▶ **EXERCISE OBJECTIVE**: Transcribe exactly, and only, the lines that fall between the line containing "Task: Click the 反転 section label" and the last line of the material, both ends included, omitting any pictures.

▶ **RECORDS SUPPLIED**:
• • • • •

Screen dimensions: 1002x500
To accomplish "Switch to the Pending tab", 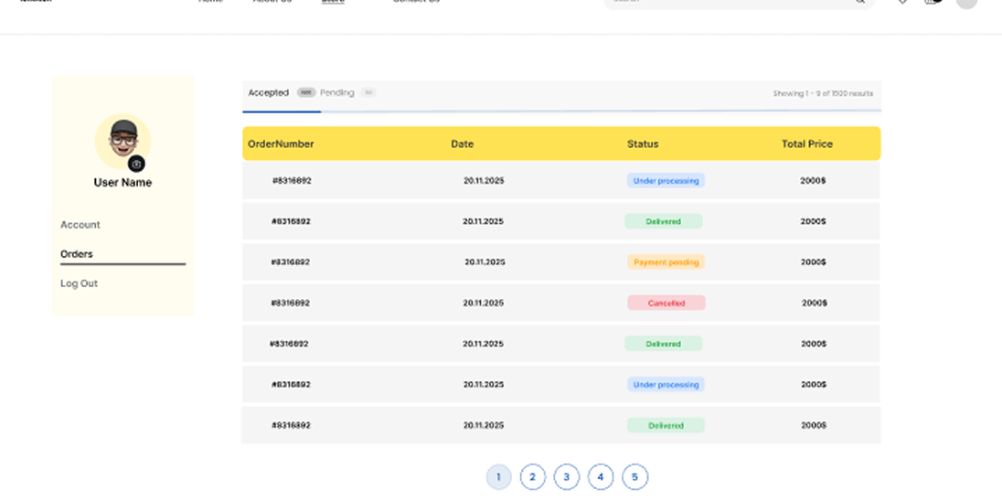I will (x=337, y=92).
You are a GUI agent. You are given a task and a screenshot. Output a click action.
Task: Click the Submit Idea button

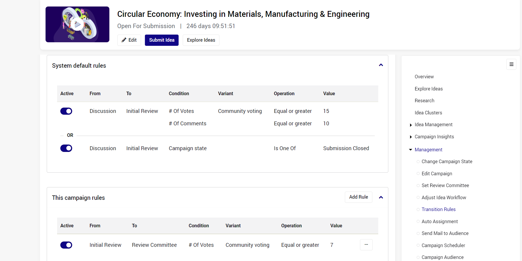pos(162,40)
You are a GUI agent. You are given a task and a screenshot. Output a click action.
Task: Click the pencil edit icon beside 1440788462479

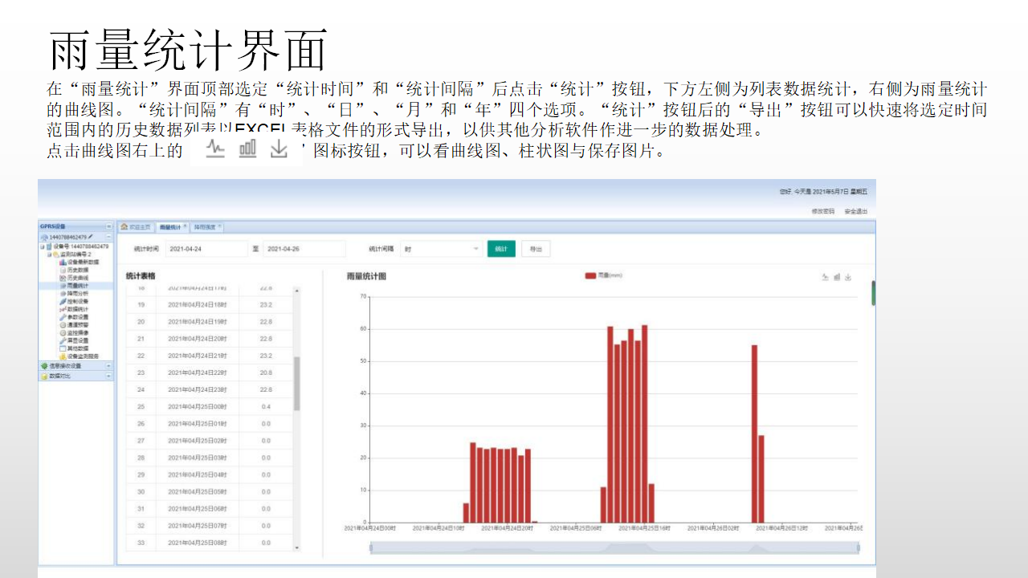tap(91, 238)
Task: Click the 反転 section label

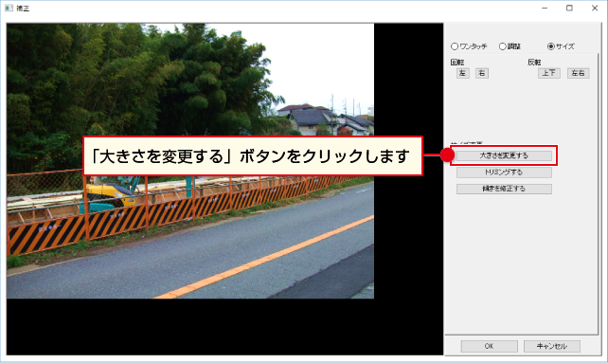Action: point(534,63)
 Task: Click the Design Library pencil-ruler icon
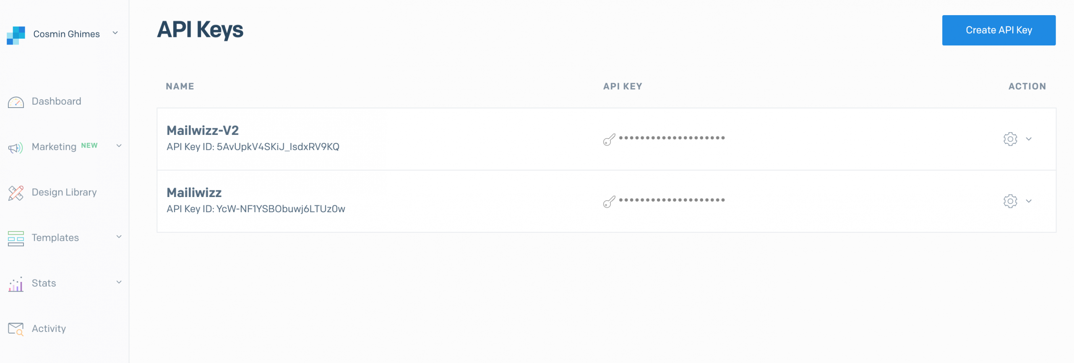(x=16, y=193)
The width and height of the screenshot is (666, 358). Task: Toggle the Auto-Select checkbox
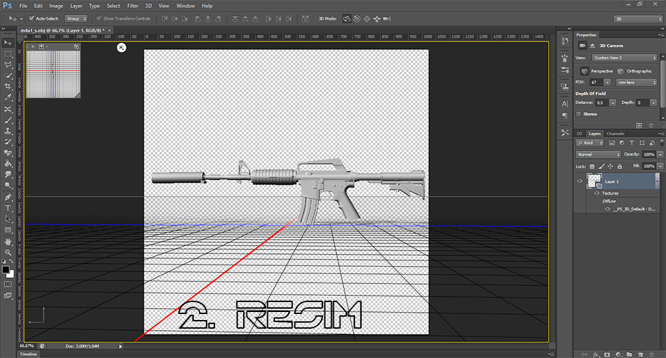coord(32,19)
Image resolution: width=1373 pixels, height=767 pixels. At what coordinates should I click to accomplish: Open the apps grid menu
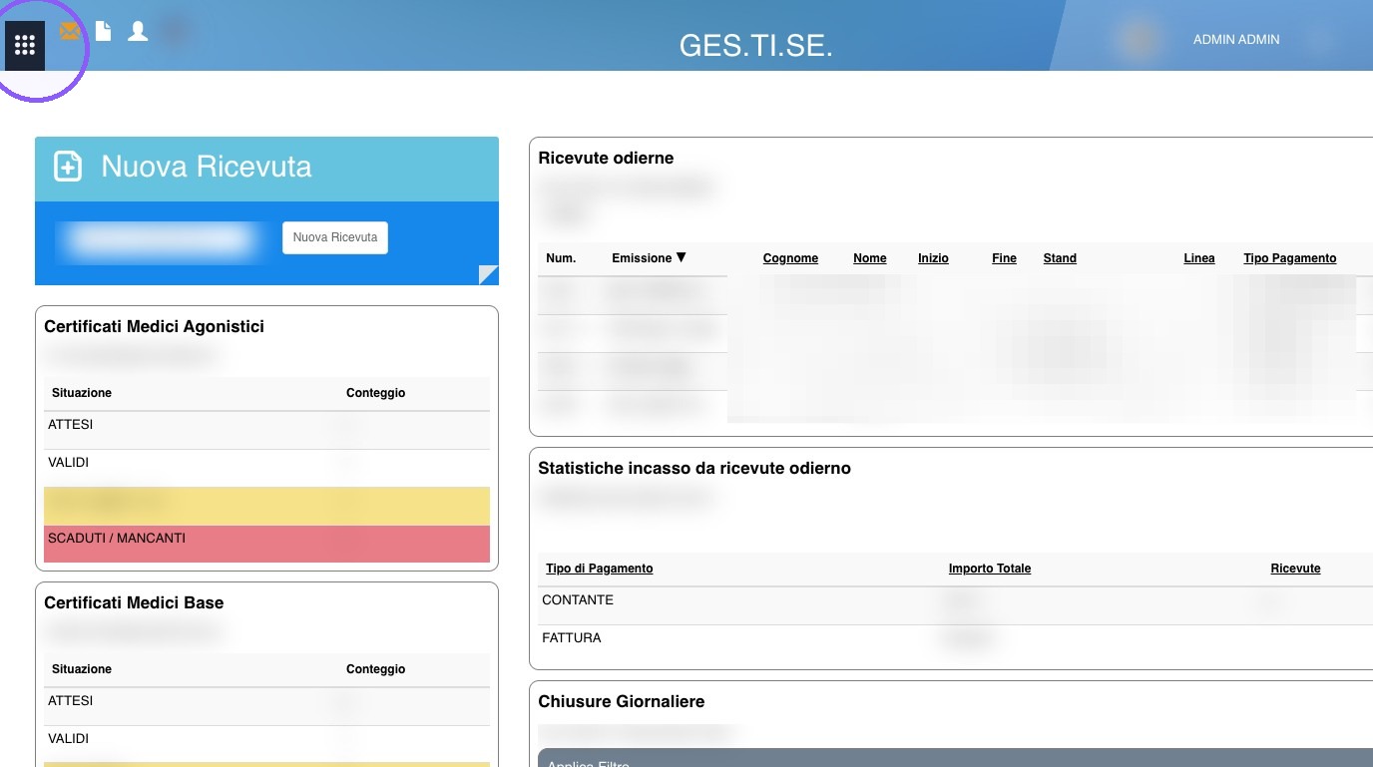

• • • • •

▶ **RESPONSE BELOW**:
Task: Click the 反転 section label

Action: point(534,63)
 Task: Click the Design Library pencil-ruler icon
(x=16, y=193)
The width and height of the screenshot is (666, 358). Task: Toggle the Auto-Select checkbox
coord(32,19)
Image resolution: width=1373 pixels, height=767 pixels. At what coordinates should I click to accomplish: Open the apps grid menu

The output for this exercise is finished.